Fact tables should be used for your traditional fact tables - usually your larger and most granular (transaction) tables. Dimension tables should be used for the smaller tables that are typically more descriptive in nature and are joined with the fact tables. If your table does not fit in either of the traditional fact/dimension definition, then it is recommended to define very large tables as fact, and smaller tables as dimension.

Firebolt Table Load Settings

You can set the type of load for the output to Firebolt using Full Load or Append.

Full Load replaces all the data in the table with data sent from the input table settings. If the table does not exist, it creates it.

Append mode appends data to an existing table. If the table does not exist, it creates it.
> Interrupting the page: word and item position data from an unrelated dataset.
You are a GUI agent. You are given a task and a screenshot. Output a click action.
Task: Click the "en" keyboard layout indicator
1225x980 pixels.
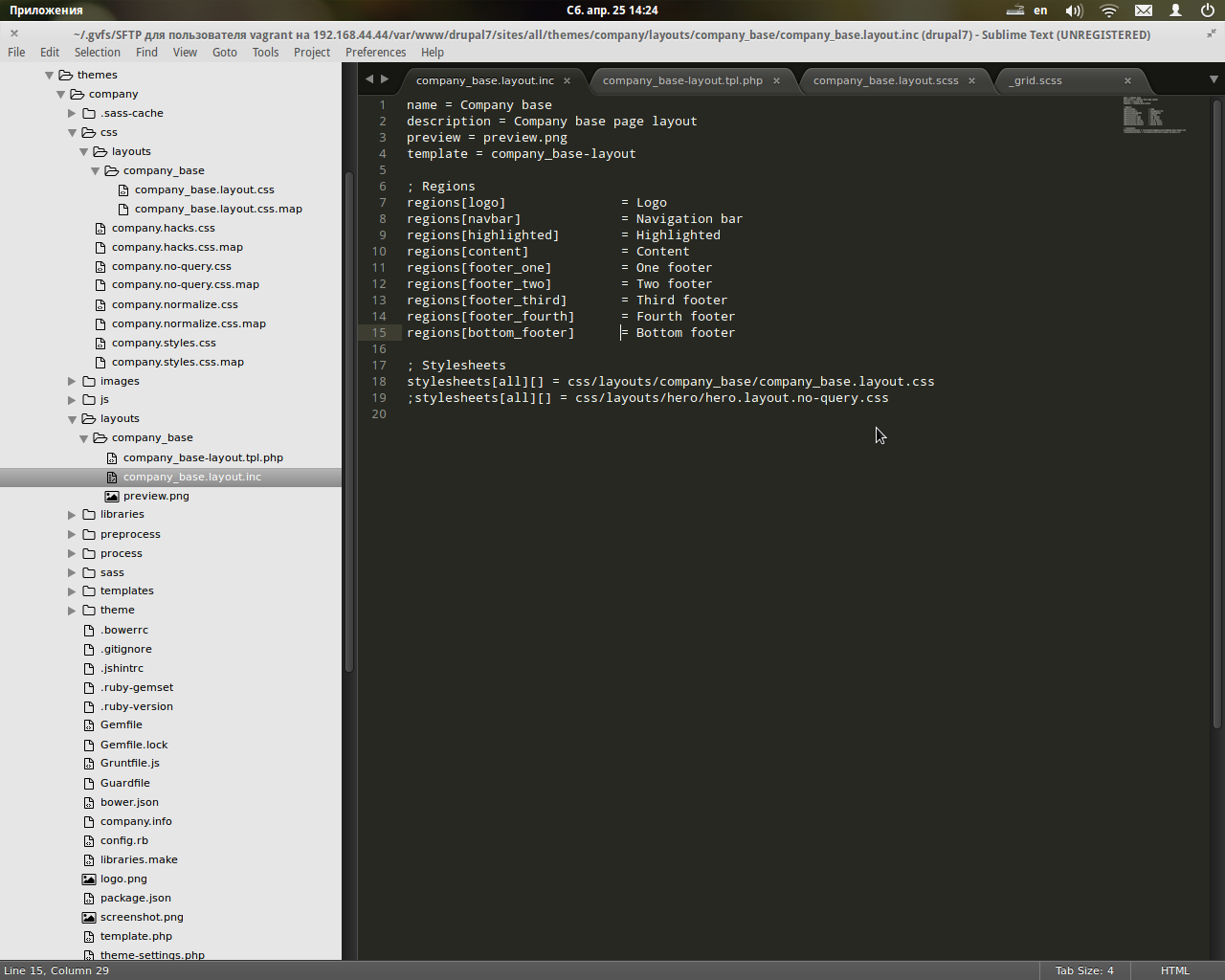point(1040,11)
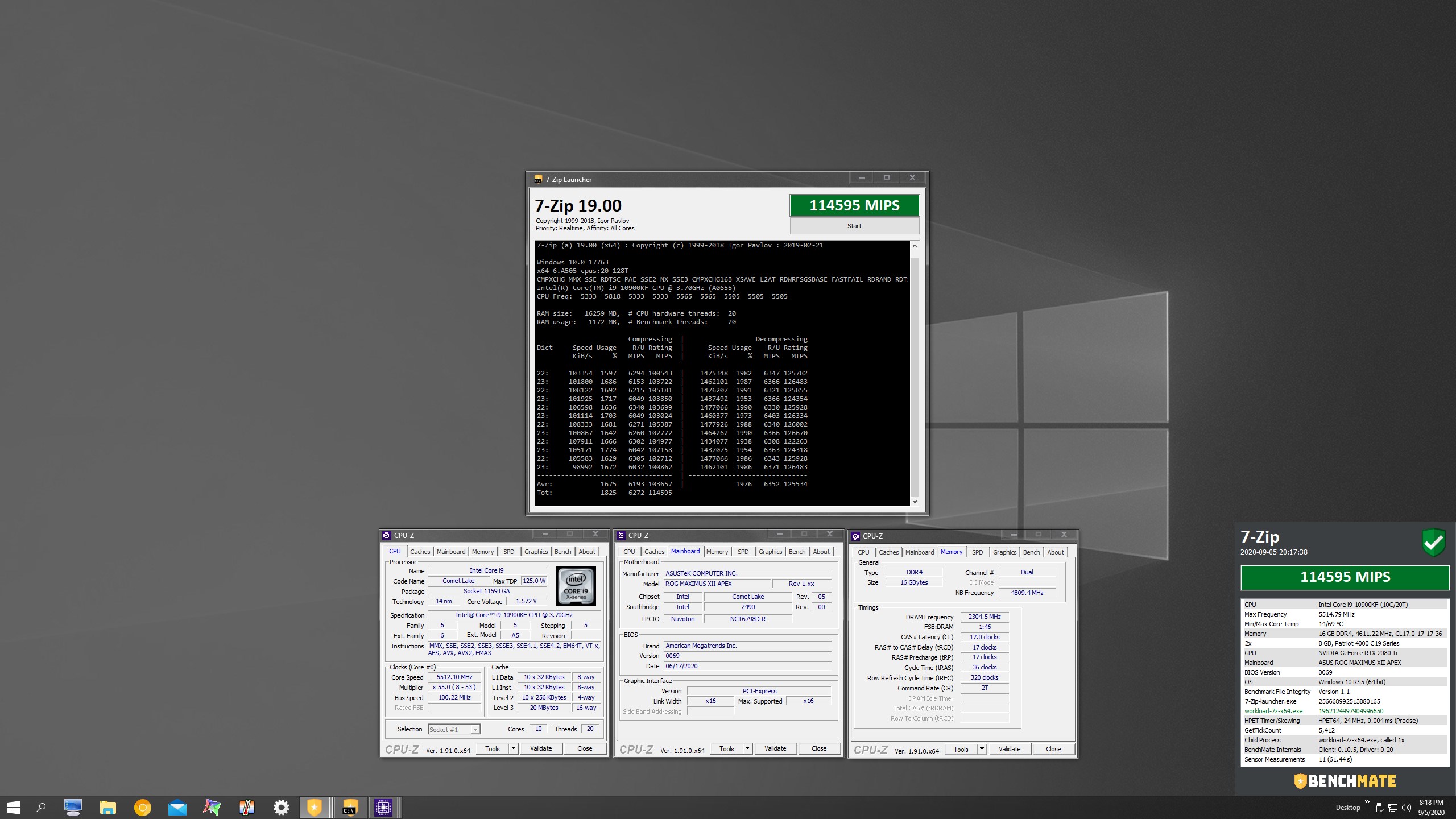Open Windows Settings gear in taskbar
The image size is (1456, 819).
pos(281,807)
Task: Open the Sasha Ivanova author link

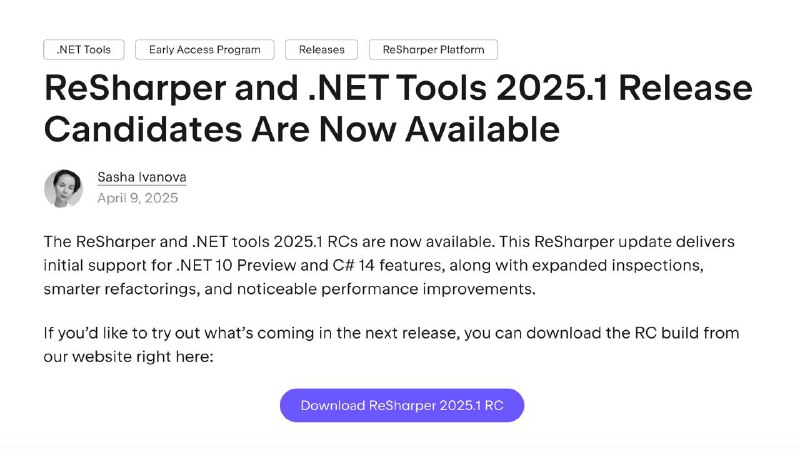Action: [142, 177]
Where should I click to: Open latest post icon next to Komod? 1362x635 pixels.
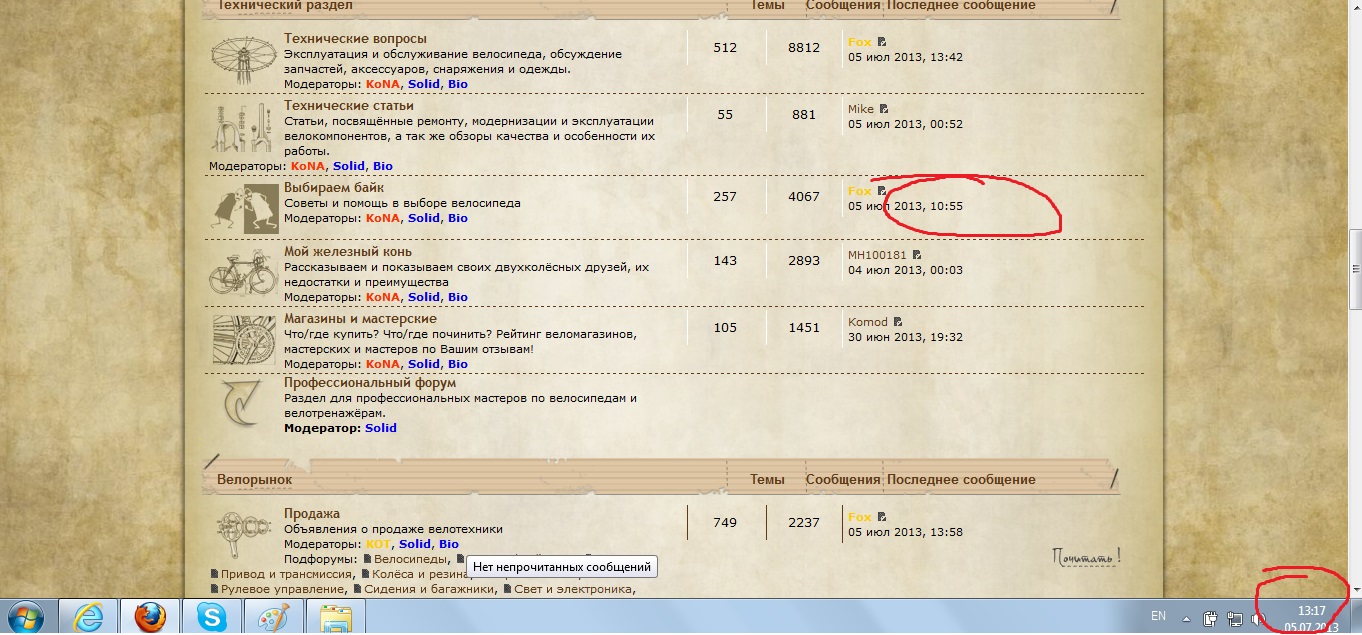pyautogui.click(x=898, y=322)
Screenshot - setting load settings on the Firebolt side

Firebolt Indexes

Using this data destination connector you can also set up Firebolt Indexes for your specific table. More information about each index can be found in the following index sections or on the Firebolt documentation page. To set the indexes, click on the pencil icon on either the primary index or join/aggregation index. Join indexes are available for dimension tables and aggregation indexes are available for fact tables.

Screenshot - Index settings

Primary Index

Firebolt tables are persisted in S3 in a proprietary file format called TripleF, aimed to optimize speed and efficiency. One of the unique characteristics of the TripleF format is that it is sorted, compressed, and indexed. What defines the sort order of the files is the primary index defined on the table, which can include one or many fields. Primary indexes are mandatory for fact tables and optional for dimension tables.
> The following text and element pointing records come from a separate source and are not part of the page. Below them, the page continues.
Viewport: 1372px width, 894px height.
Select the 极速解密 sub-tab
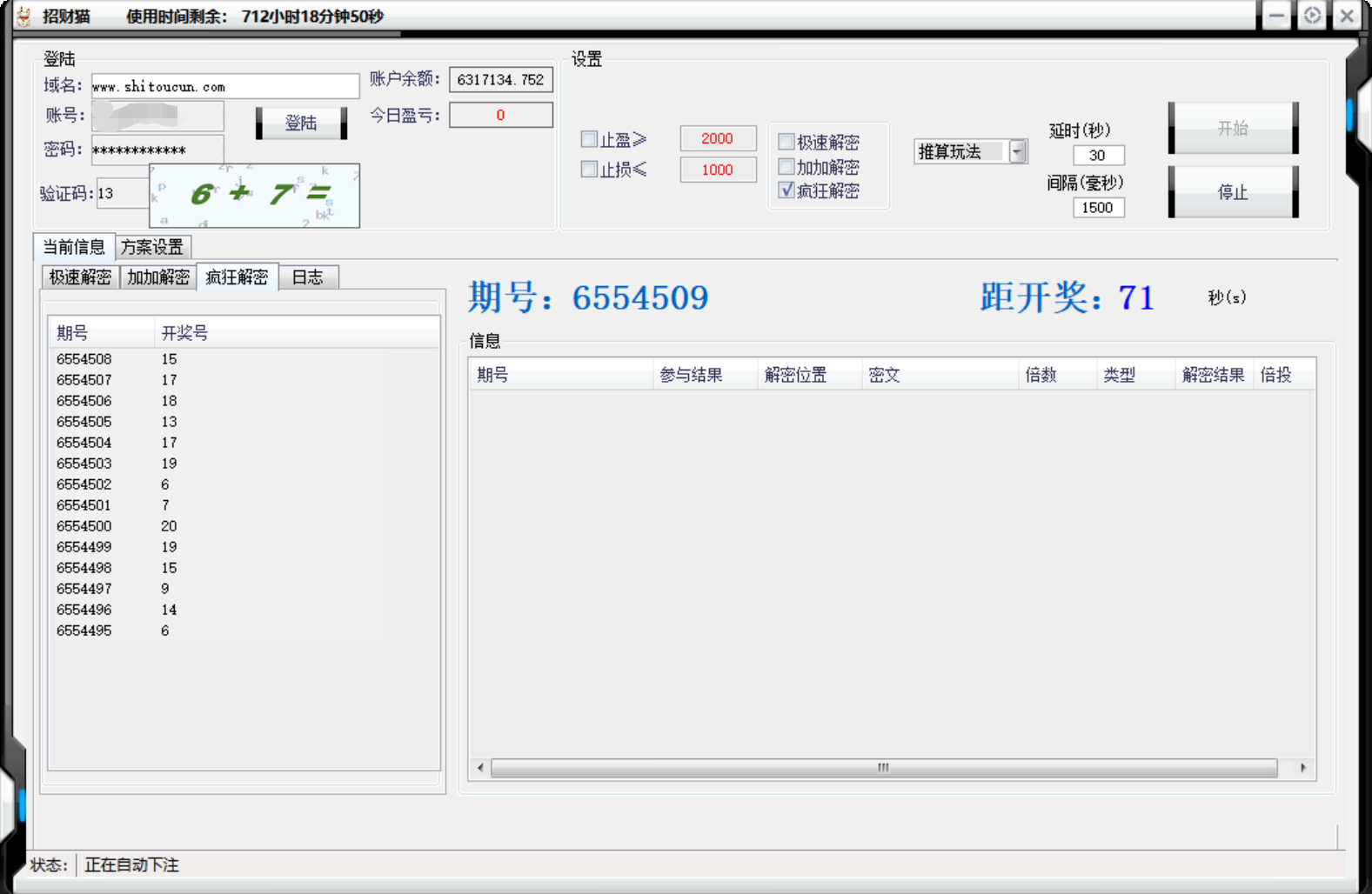tap(80, 277)
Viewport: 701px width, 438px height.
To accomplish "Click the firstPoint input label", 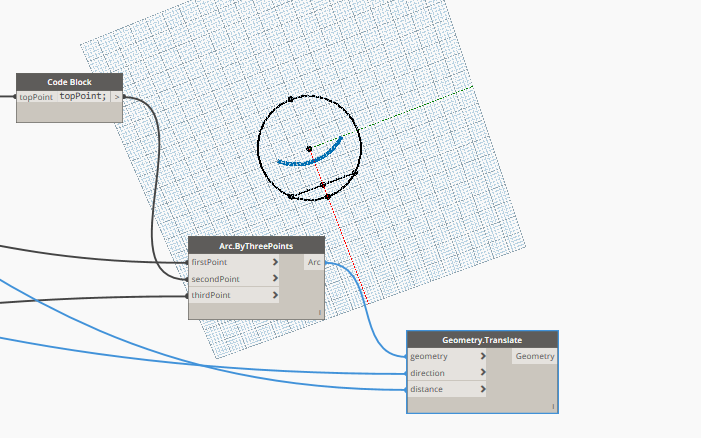I will click(209, 262).
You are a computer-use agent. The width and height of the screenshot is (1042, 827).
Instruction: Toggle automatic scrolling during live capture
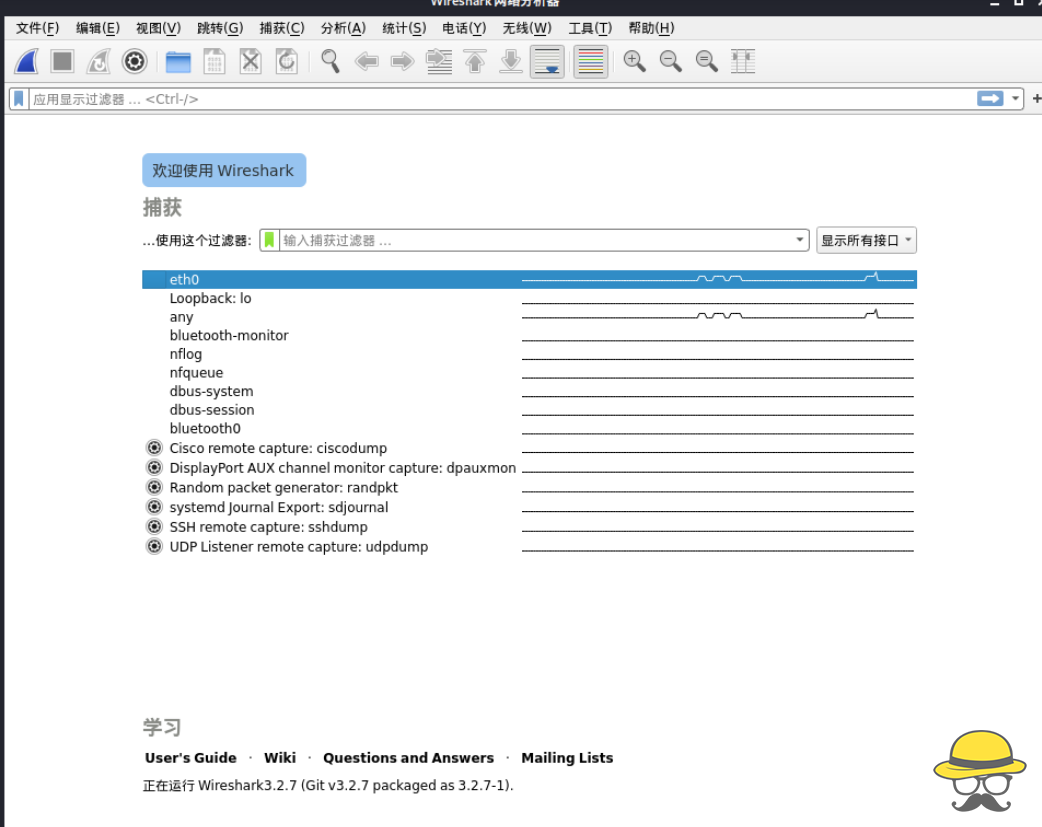[x=547, y=61]
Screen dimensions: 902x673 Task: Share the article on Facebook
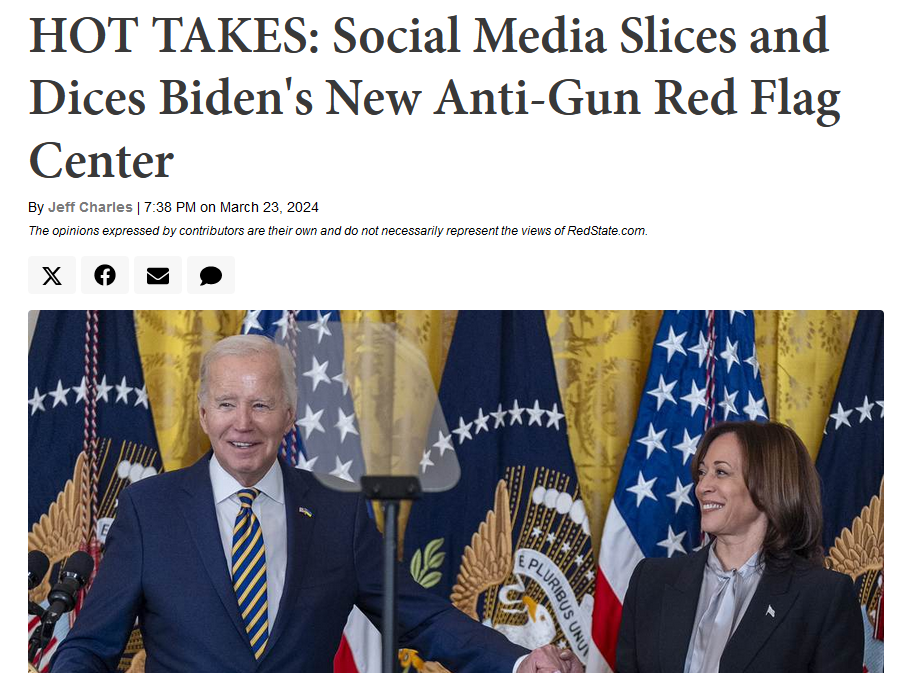click(x=105, y=276)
Because the primary index determines the physical sort order of the file, it significantly affects performance. For optimal performance, the primary index of fact tables should contain the fields that are most typically filtered or grouped by. This enables most queries to scan physically adjacent data and thus improve query performance. The primary index does not have to be identical to the field/s by which data is partitioned at the source. In dimension tables, the primary key should include the field/s that are used to join the dimension table to the fact table.

A primary index should not be confused with a primary key in traditional database design. Unlike a primary key, the primary index is not unique.

Join Index

Firebolt supports accelerating your joins by creating join indexes. Queries with joins might be resource-consuming and if not done efficiently - joins can take a significant amount of time to complete, which makes them unusable to the user. Using Firebolt’s join indexing saves time searching data in the disk and loading it into memory. It’s already there, indexed by the required join key, and waits to be queried.

You should consider implementing join indexes as best practice in Firebolt to speed up any query that performs a join with a dimension table. This reduces the additional overhead of performing the join to the minimum with the benefit of fast query response times while keeping your cloud bill low.

Aggregation Index

Firebolt incorporates many building blocks to guarantee fast query response times. One of these building blocks is a type of index called an aggregating index. The aggregating index enables you to take a subset of a table’s columns and configure aggregations on top of those columns. Many aggregations are supported from the simple sum, max, min to more complex ones such as count and count (distinct). The index is automatically updated and aggregating as new data streams into the table without having to scan the entire table every time since the index is stateful and consistent.